#### REQUIREMENT:
Please return every line of the records below that holds the word "each".

Source data:
● ● ●
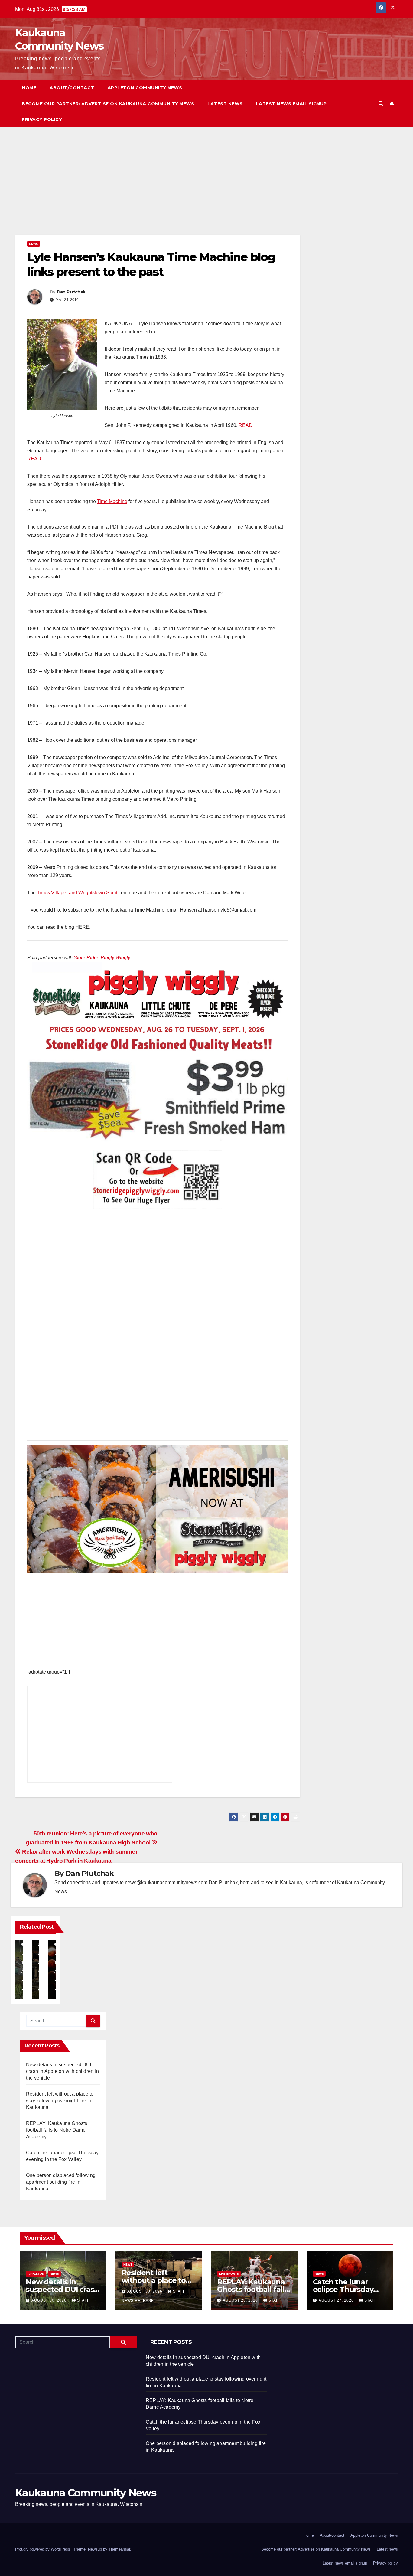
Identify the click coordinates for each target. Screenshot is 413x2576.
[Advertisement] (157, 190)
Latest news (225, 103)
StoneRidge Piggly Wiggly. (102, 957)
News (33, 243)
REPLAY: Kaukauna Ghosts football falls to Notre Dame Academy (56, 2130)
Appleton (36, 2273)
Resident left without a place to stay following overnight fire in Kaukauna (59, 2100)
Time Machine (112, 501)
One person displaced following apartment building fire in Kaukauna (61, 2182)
● ● ●
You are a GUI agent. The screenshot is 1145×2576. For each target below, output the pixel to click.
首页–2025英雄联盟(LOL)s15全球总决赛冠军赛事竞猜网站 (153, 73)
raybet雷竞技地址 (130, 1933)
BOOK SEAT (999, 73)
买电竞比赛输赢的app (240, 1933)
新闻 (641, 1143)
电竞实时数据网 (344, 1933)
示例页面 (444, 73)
● ● ●
#### ANSWER FOR THIS EXERCISE:
Identify the click coordinates for each target. Screenshot is 413x2576.
You are a GUI agent. The screenshot is 1145×2576. For each target below, output the pixel to click.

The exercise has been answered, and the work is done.